Astrocytic Vesicle‐based Exocytosis in Cultures and Acutely Isolated Hippocampal Rodent Slices

Astrocytes are excitable neural cells that contribute to brain information processing via bidirectional communication with neurons. This involves the release of gliosignaling molecules that affect synapses patterning and activity. Mechanisms mediating the release of these molecules likely consist of non‐vesicular and vesicular‐based mechanisms. It is the vesicle‐based regulated exocytosis that is an evolutionary more complex process. It is well established that the release of gliosignaling molecules has profound effects on information processing in different brain regions (e.g., hippocampal astrocytes contribute to long‐term potentiation [LTP]), which has traditionally been considered as one of the cellular mechanisms underlying learning and memory. However, the paradigm of vesicle‐based regulated release of gliosignaling molecules from astrocytes is still far from being unanimously accepted. One of the most important questions is to what extent can the conclusions obtained from cultured astrocytes be translated to in vivo conditions. Here, we overview the properties of vesicle mobility and their fusion with the plasma membrane in cultured astrocytes and compare these parameters to those recorded in astrocytes from acute brain hippocampal slices. The results from both experimental models are similar, which validates experiments on isolated astrocytes and further supports arguments in favor of in vivo vesicle‐based exocytotic release of gliosignaling molecules.

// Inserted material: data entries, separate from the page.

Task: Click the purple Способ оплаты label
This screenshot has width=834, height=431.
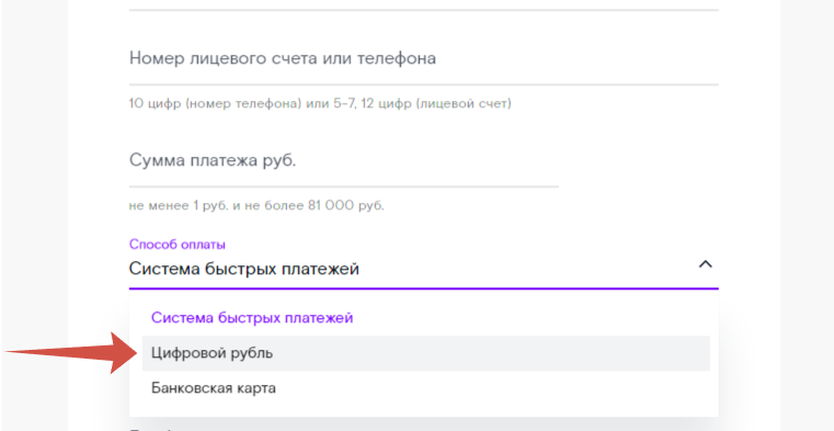Action: click(177, 244)
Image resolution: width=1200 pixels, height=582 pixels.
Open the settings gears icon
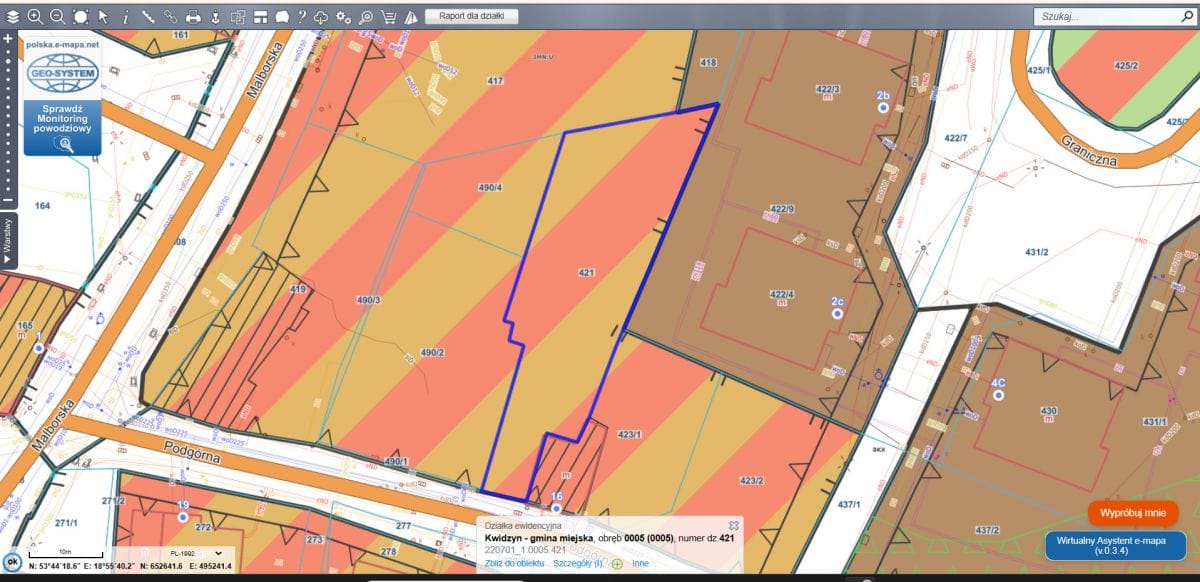click(x=343, y=16)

Local electrostatic interactions determine the diameter of fusion pores

In regulated exocytosis vesicular and plasma membranes merge to form a fusion pore in response to stimulation. The nonselective cation HCN channels are involved in the regulation of unitary exocytotic events by at least 2 mechanisms. They can affect SNARE-dependent exocytotic activity indirectly, via the modulation of free intracellular calcium; and/or directly, by altering local cation concentration, which affects fusion pore geometry likely via electrostatic interactions. By monitoring membrane capacitance, we investigated how extracellular cation concentration affects fusion pore diameter in pituitary cells and astrocytes. At low extracellular divalent cation levels predominantly transient fusion events with widely open fusion pores were detected. However, fusion events with predominately narrow fusion pores were present at elevated levels of extracellular trivalent cations. These results show that electrostatic interactions likely help determine the stability of discrete fusion pore states by affecting fusion pore membrane composition.

Comparison of unitary exocytic events in pituitary lactotrophs and in astrocytes: modeling the discrete open fusion-pore states

In regulated exocytosis the merger between the vesicle and the plasma membranes leads to the formation of an aqueous channel (a fusion-pore), through which vesicular secretions exit into the extracellular space. A fusion pore was thought to be a short-lived intermediate preceding full-fusion of the vesicle and the plasma membranes (full-fusion exocytosis). However, transient exocytic events were also observed, where the fusion-pore opens and closes, repetitively. Here we asked whether there are different discrete states of the open fusion-pore. Unitary exocytic events were recorded by the high-resolution cell-attached patch-clamp method in pituitary lactotrophs and brain astrocytes. We monitored reversible unitary exocytic events, characterized by an on-step, which is followed by an off-step in membrane capacitance (Cm), a parameter linearly related to the membrane area. The results revealed three categories of reversible exocytic events (transient fusion-pore openings), which do not end with the complete integration of the vesicle membrane into the plasma membrane. These were categorized according to the observed differences in the amplitude and sign of the change in the real (Re) parts of the admittance signals: in case I events (Re ≈ 0) fusion pores are relatively wide; in case II (Re > 0) and case III (Re < 0) events fusion pores are relatively narrow. We show that case III events are more likely to occur for small vesicles, whereas, case II events are more likely to occur for larger vesicles. Case III events were considerably more frequent in astrocytes than in lactotrophs.